The last time I cried from being sad was in December.
I know I wont be able to cry at the actual funeral though. Funerals just make me totally numb, I don't feel anything. Not happiness, not pain, not grief, not shock, not loss.
Yeah, I accept in my rational mind there is the loss, but my emotional state doesn't register it at all at funerals.
Then the days after the funeral, all the emotions just totally set in. The sense of loss just kicks in and I become an emotional wreck.

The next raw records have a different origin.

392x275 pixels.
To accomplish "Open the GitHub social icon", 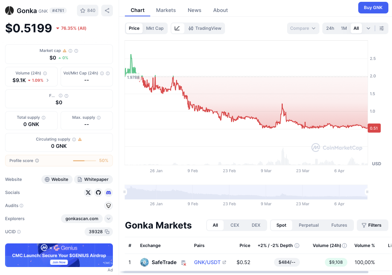I will click(98, 193).
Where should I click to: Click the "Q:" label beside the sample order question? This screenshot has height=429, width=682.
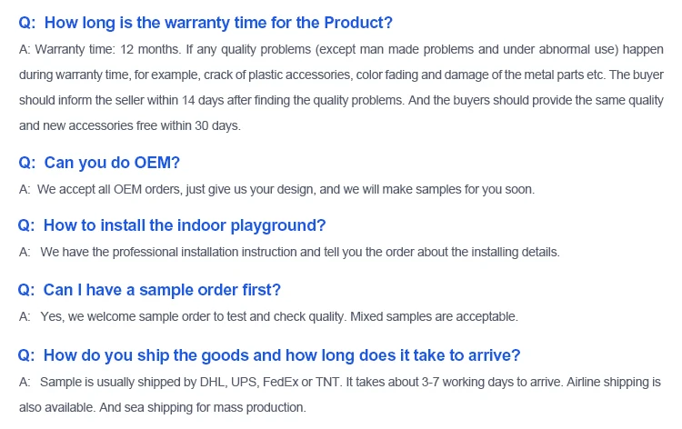coord(26,290)
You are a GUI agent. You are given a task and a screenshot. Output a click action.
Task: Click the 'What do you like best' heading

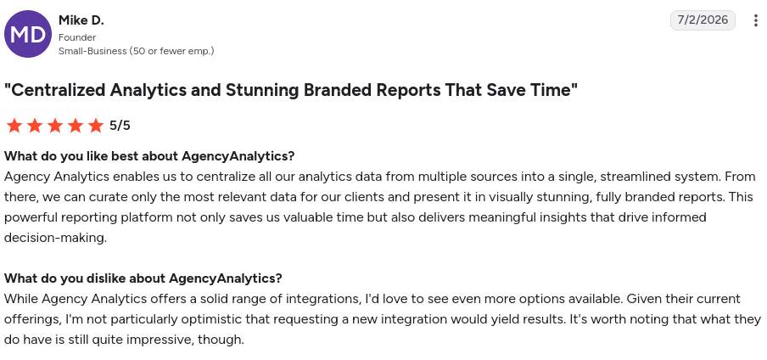tap(149, 156)
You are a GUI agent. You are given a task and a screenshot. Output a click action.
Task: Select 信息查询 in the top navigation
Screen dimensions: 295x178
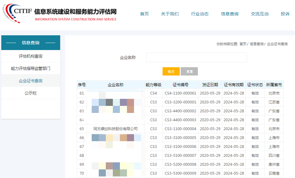tap(230, 14)
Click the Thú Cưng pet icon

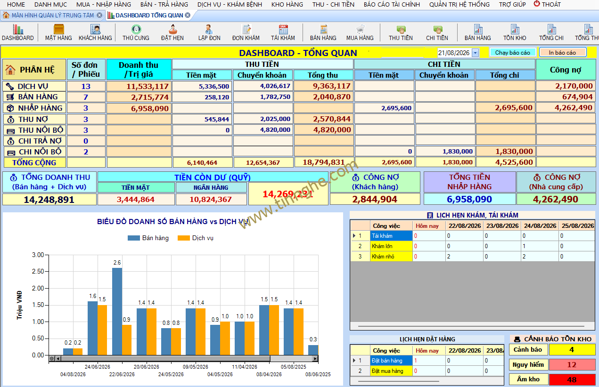pyautogui.click(x=136, y=32)
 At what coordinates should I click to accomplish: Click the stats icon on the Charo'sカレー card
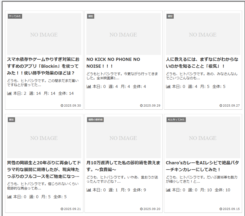(168, 190)
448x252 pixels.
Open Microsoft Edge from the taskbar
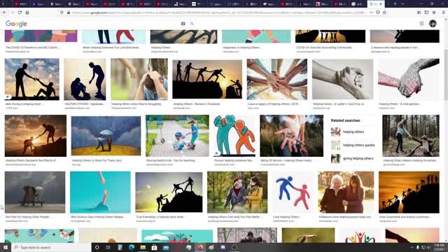[132, 247]
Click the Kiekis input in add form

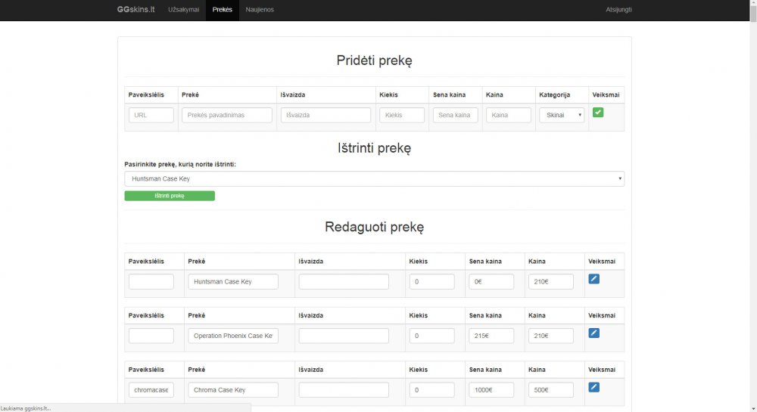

Thanks for being so supportive guys, it's stuff like this that makes me love this forum

I always end up going through the same exact thing, funeral's just another day, and the coming week or so afteron is just HELL.

Stay strong, bud. Know that she truly is in a better place :)



(Bold: That's why I'm sayin! :headbang:)
 
That sucks man.. and i can totally relate to that funeral thing, but for me it takes a few days before i get a "punch in the gut".
Im not a cryer though, but i get completely depressed and down.. anyways, my condolences.
 
My thoughts are with you Harry, its really hard to lose a grandparent. :( Stay strong dude.
 
Sorry to hear it bro. My grandmother died out of nowhere too , she was in good spirits one week and the next she was dead from cancer... fuckin blows
 
I know how it is, my condolences. All my grandparents are gone. I was close to my Dad and lost him a few years ago. . I'm not a Buddhist but this helped me when he passed.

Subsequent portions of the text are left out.